Bug 2166233

Summary: grubby fails to add the kernel entry when upgrading from RHEL6 using redhat-upgrade-tool
Product: Red Hat Enterprise Linux 7 Reporter: Renaud Métrich <rmetrich>
Component: kernelAssignee: Denys Vlasenko <dvlasenk>
kernel sub component: Packaging QA Contact: zhijwang <zhijwang>
Status: POST --- Docs Contact:
Severity: high    
Priority: high CC: bmader, bwelterl, dvlasenk, hkrzesin, jstancek, kernel-qe, lilu, mkluson, mreznik, nmurray, ppaddhar, prjagtap, pstodulk, ptalbert, rhandlin, tmeszaro, zhijwang
Version: 7.9Keywords: Triaged
Target Milestone: rc   
Target Release: ---   
Hardware: All   
OS: Linux   
Whiteboard:
Fixed In Version: Doc Type: If docs needed, set a value
Doc Text:
Story Points: ---
Clone Of: Environment:
Last Closed: Type: Bug
Regression: --- Mount Type: ---
Documentation: --- CRM:
Verified Versions: Category: ---
oVirt Team: --- RHEL 7.3 requirements from Atomic Host:
Cloudforms Team: --- Target Upstream Version:
Embargoed:
Bug Depends On:    
Bug Blocks: 2108243    

Description Renaud Métrich 2023-02-01 08:37:47 UTC
Description of problem:

Since fixing BZ #1893756, the bootloader entry is created in posttrans scriptlet only.
In the past (e.g. up to 3.10.0-1160.59.1.el7 included), it was done in 2 phases:
- postinstall to create the entry without the initrd (because initrd is not created yet)
- posttrans to update the entry with the initrd

Due to this change, the upgrade from RHEL6 fails due to grubby failing in error when adding the kernel:
-------- 8< ---------------- 8< ---------------- 8< ---------------- 8< --------
grubby fatal error: unable to find a suitable template
-------- 8< ---------------- 8< ---------------- 8< ---------------- 8< --------

This leads to rebooting the system with no kernel entry available at all, making the system completely unbootable.
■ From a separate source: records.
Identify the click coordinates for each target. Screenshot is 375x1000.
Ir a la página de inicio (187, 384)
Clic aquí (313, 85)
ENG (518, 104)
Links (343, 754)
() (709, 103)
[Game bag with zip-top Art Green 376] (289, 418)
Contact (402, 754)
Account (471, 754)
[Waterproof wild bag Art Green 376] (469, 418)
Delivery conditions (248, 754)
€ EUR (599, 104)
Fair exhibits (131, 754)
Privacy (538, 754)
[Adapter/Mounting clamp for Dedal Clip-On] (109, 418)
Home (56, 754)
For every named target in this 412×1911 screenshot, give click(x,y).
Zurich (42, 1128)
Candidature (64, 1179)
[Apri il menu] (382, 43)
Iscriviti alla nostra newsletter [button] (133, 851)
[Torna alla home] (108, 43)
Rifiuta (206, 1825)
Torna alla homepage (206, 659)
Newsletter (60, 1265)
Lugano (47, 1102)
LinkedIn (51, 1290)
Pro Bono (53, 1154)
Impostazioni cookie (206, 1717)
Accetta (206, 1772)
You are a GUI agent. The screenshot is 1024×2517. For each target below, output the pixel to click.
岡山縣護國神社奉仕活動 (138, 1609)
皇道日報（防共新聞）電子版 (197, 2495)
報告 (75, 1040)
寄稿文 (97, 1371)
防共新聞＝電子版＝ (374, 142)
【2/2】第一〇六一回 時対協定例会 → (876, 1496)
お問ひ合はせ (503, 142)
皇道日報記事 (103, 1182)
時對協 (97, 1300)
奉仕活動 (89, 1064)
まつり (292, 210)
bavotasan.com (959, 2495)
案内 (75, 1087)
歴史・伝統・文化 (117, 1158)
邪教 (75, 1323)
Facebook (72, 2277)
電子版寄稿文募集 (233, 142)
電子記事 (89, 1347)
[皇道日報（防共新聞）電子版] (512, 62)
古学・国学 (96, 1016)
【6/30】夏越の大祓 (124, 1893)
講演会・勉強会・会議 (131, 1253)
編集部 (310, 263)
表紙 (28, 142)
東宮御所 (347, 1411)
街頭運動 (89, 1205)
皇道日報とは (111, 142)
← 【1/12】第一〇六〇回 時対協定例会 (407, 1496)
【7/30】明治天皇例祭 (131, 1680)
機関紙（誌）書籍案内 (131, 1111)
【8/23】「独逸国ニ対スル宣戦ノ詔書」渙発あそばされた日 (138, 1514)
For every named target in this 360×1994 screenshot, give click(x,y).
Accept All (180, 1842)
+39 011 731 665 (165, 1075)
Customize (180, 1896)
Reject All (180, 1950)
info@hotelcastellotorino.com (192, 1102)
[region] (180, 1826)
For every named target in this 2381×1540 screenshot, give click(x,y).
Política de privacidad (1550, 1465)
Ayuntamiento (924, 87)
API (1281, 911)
The reason for this is detailed below:
1. Initially after running redhat-upgrade-tool and before rebooting, there are 2 bootloader entries at least:

  title System Upgrade (redhat-upgrade-tool)
  --> the RHEL7 kernel used to upgrade
  title Red Hat Enterprise Linux Server (2.6.32-754.35.1.el6.x86_64)
  --> the RHEL6 kernel

2. Upon rebooting to perform the upgrade, the "System Upgrade" entry is deleted (this is to avoid breaking if system upgrade failed)
3. The upgrade happens, which deletes the RHEL6 kernel and associated entry
4. %posttrans of the RHEL7 kernel executes, which makes grubby fail since it cannot copy the kernel arguments for any kernel since there are none left


Version-Release number of selected component (if applicable):

kernel-3.10.0-1160.62.1.el7 and later

How reproducible:

Always

Steps to Reproduce:
1. Setup a RHEL6 system and update it to latest
2. Install redhat-upgrade-tool

  # yum -y install preupgrade-assistant preupgrade-assistant-el6toel7 redhat-upgrade-tool
  # preupg

3. Prepare the upgrade with latest RHEL7 bits

  # redhat-upgrade-tool --nogpgcheck --network 7.9 --instrepo http://192.168.122.1/rhel79 --addrepo=latest='http://rhsm-pulp.corp.redhat.com/content/dist/rhel/server/7/7Server/x86_64/os' --cleanup-post

  Here above the RHEL7.9 DVD is mounted on HTTP server at "/rhel79" location and Pulp is used to fetch latest packages (including the kernel).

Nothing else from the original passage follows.